Is closing Russell Square to the public in June really a good idea?

The proposed Evening Standard Festival of Culture over 10 days in June 2019 is causing a great deal of concern locally, not only in the local garden Friends groups. The organisers, currently applying for an alcohol licence,  are planning for 5,000 people at any one time mainly in the evening.  Over ten days that could amount to more than 50,000 people over the full duration.  5,000 is a large crowd and foot traffic across busy roads will increase. Vehicles providing supplies, as well as taxis and Ubers ferrying people home etc will increase local traffic.

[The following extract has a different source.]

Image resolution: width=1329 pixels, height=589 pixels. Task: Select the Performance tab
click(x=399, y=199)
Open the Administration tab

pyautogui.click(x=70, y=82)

The licence application is for 100% of the gardens, excluding the Café and the Park Maintenance Yard; approximately 80% is fenced off and will require payment for access.  The remaining 20% is designated as a queuing area.  Closing off a public space for so long in the summer months when public use is high is wrong policy. The reduction of public access to most of the square including the fountain area which is most popular with children constitutes a major public nuisance for the many users of the gardens.

A large number of people live and work around the Square and there does not appear to have been a proper noise impact assessment for the level and duration of sound from the event.  The organisers are proposing two outdoor stages, this will double the sound output, and encourage each to compete to be heard.  The Council advise that they are not able to make a specific requirement for the maximum db sound generated which will result in an uncontrolled public nuisance. In evidence to the House of Lords regarding past events in Lincoln Inns Field it was shown that, despite their best endeavours, Camden and their staff were not able to keep proper control of the noise.  This is also likely to be the case in controlling an audience of 5,000 with access to bar facilities – imagine the noise generated by drinkers standing outside a pub magnified many times.

The proposed event will cause a public nuisance to the Bloomsbury Conservation Area and as Russell Square is Grade II listed, it is protected by the London Squares Preservation Act of 1931 whose remit is to ‘protect and enhance’. There is no provision for such an event to “protect and enhance” this important landscaped historic square.  Russell Square provides an essential green oasis with trees and plants that absorb pollution and offset the negative effects of dwelling in an inner-city urban environment. The grave potential for harm to plant and wild life in the Square does not appear to have been properly addressed, particularly the danger of foot fall and perhaps summer rain storms turning the square into a quagmire which may take years to repair. Grass seed takes six weeks to two months to properly generate even when watered twice a day, and the hidden problem of soil compaction also requires separate treatment. Turf can take longer to become established. People will not be able to use the lawns during treatment.

This application does not have the approval of the Landlord or Commissioners of Russell Square who consider the proposal to be too large, too long, the wrong time of year and exposes the Gardens to damage that will render the gardens unusable for an unacceptable length of time while being repaired.

In conclusion this Licence proposal, that is put forward for not only June 2019 but all subsequent years, is very vague with no substantive description or detail and no guarantees.  It should be rejected as it will cause considerable nuisance, additional crime and disorder, risk to children and a danger to the health of local residents and office workers who currently enjoy the open space during the summer months.